(Entries taken from a collection)
::::::

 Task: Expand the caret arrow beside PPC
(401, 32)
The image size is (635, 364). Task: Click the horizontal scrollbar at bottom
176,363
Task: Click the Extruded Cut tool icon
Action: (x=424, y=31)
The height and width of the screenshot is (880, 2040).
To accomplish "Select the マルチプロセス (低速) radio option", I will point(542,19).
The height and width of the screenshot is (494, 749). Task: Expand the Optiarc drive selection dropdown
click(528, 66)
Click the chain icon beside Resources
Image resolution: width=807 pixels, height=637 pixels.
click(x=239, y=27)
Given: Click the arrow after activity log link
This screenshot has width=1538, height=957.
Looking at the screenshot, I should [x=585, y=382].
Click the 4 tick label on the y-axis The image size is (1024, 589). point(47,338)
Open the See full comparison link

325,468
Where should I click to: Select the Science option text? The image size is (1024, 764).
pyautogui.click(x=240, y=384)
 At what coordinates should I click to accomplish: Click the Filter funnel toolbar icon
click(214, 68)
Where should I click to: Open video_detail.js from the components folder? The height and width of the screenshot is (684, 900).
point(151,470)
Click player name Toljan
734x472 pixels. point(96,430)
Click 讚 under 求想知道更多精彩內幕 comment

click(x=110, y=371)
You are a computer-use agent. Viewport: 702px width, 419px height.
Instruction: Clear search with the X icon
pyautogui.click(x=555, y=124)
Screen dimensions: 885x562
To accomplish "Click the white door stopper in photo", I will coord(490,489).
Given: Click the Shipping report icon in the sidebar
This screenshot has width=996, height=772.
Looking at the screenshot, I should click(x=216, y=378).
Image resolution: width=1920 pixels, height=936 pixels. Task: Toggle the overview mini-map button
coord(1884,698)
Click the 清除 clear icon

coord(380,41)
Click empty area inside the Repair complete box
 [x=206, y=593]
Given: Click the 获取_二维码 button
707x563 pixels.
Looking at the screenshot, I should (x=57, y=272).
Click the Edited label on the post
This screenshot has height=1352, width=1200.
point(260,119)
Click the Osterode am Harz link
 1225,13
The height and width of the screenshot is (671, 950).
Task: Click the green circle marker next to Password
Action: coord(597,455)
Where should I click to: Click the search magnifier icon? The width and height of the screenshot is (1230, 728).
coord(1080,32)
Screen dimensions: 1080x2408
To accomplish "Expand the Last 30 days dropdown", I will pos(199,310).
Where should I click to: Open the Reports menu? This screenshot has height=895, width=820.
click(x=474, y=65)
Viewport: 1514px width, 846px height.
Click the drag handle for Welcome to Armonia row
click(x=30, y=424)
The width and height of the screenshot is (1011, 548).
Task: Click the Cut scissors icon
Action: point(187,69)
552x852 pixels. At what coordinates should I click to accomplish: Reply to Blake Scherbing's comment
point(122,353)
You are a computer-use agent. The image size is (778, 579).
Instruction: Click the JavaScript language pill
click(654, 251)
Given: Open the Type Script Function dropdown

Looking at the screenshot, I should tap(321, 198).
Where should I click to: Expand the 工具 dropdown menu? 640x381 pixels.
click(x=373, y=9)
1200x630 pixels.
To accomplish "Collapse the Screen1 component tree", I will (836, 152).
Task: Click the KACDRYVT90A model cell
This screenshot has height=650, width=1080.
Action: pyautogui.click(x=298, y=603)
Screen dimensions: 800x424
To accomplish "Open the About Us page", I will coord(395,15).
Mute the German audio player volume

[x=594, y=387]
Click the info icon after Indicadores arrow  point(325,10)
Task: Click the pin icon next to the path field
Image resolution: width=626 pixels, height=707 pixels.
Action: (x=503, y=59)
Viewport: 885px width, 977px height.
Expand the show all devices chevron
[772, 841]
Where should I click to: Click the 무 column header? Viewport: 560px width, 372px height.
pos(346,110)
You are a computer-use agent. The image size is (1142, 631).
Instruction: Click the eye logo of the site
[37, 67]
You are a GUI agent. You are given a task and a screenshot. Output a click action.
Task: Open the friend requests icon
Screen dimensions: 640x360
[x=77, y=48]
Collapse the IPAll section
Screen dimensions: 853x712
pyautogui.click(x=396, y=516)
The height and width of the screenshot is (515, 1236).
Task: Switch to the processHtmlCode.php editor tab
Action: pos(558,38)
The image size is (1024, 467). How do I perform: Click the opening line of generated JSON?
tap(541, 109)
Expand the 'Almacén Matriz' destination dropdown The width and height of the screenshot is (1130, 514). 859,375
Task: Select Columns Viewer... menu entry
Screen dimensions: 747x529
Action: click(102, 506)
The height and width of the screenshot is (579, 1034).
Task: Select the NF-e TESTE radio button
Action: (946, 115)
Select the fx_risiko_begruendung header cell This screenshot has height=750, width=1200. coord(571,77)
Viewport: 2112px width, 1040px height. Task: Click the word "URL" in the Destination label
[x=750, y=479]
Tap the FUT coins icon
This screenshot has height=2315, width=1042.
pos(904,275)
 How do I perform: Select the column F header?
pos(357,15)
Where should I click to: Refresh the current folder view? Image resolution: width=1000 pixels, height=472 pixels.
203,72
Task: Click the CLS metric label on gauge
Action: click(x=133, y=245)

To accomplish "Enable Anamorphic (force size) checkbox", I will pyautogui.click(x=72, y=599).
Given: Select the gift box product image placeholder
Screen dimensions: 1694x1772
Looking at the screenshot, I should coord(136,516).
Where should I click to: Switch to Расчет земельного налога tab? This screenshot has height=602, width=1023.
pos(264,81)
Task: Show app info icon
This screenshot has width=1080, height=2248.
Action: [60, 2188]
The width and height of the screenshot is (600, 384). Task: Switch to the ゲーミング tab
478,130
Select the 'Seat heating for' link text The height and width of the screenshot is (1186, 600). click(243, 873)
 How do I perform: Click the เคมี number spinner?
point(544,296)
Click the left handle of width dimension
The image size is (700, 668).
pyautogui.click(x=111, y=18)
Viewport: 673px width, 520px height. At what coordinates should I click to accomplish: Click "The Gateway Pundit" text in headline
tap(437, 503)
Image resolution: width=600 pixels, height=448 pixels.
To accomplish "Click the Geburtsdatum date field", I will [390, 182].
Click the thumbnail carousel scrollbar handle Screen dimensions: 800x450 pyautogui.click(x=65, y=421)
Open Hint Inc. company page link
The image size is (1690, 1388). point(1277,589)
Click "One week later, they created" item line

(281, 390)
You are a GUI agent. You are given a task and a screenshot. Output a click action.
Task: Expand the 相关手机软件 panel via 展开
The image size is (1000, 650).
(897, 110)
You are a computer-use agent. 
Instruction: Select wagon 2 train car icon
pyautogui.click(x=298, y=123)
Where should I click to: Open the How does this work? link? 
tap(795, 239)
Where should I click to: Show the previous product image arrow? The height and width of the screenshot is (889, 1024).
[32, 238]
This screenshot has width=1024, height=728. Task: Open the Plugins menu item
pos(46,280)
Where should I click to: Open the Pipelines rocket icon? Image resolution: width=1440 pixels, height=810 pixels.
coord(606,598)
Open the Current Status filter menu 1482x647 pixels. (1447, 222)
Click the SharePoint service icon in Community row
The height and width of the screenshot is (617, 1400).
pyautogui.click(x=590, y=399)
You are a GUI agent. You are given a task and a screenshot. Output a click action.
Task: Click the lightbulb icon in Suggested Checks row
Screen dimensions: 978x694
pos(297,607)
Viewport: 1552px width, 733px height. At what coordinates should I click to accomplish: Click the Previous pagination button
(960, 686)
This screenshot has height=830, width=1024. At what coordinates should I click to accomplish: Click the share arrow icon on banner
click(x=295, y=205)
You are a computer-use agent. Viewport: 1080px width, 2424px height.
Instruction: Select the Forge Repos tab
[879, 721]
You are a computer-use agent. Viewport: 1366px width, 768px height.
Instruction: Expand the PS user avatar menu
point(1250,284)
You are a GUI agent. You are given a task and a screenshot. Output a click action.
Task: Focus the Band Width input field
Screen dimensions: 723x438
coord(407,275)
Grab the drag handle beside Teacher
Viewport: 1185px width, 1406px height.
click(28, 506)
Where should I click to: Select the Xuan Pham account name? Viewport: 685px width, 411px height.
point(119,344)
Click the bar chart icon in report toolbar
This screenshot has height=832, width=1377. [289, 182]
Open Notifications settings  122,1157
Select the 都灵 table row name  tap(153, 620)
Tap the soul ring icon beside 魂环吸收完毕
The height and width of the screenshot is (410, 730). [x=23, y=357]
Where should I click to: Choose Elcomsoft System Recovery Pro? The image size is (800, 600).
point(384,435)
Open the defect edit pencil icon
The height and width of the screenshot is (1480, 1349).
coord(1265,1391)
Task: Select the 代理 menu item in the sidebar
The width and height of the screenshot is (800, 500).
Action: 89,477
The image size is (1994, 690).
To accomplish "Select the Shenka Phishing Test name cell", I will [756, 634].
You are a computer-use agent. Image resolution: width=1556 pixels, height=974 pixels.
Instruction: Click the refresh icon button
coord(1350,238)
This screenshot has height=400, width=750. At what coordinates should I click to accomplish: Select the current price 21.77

::::::

§ What the task asks:
Look back at the data above. Transcribe exactly the lines starting at the line that contains "Instruction: Clear search with the X icon" and ending at the line that contains "Viewport: 1514px width, 846px height.".

§ Exercise result:
Instruction: Clear search with the X icon
pyautogui.click(x=555, y=124)
Screen dimensions: 885x562
To accomplish "Click the white door stopper in photo", I will coord(490,489).
Given: Click the Shipping report icon in the sidebar
This screenshot has width=996, height=772.
Looking at the screenshot, I should click(x=216, y=378).
Image resolution: width=1920 pixels, height=936 pixels. Task: Toggle the overview mini-map button
coord(1884,698)
Click the 清除 clear icon

coord(380,41)
Click empty area inside the Repair complete box
 [x=206, y=593]
Given: Click the 获取_二维码 button
707x563 pixels.
Looking at the screenshot, I should (x=57, y=272).
Click the Edited label on the post
This screenshot has height=1352, width=1200.
point(260,119)
Click the Osterode am Harz link
 1225,13
The height and width of the screenshot is (671, 950).
Task: Click the green circle marker next to Password
Action: coord(597,455)
Where should I click to: Click the search magnifier icon? The width and height of the screenshot is (1230, 728).
coord(1080,32)
Screen dimensions: 1080x2408
To accomplish "Expand the Last 30 days dropdown", I will pos(199,310).
Where should I click to: Open the Reports menu? This screenshot has height=895, width=820.
click(x=474, y=65)
Viewport: 1514px width, 846px height.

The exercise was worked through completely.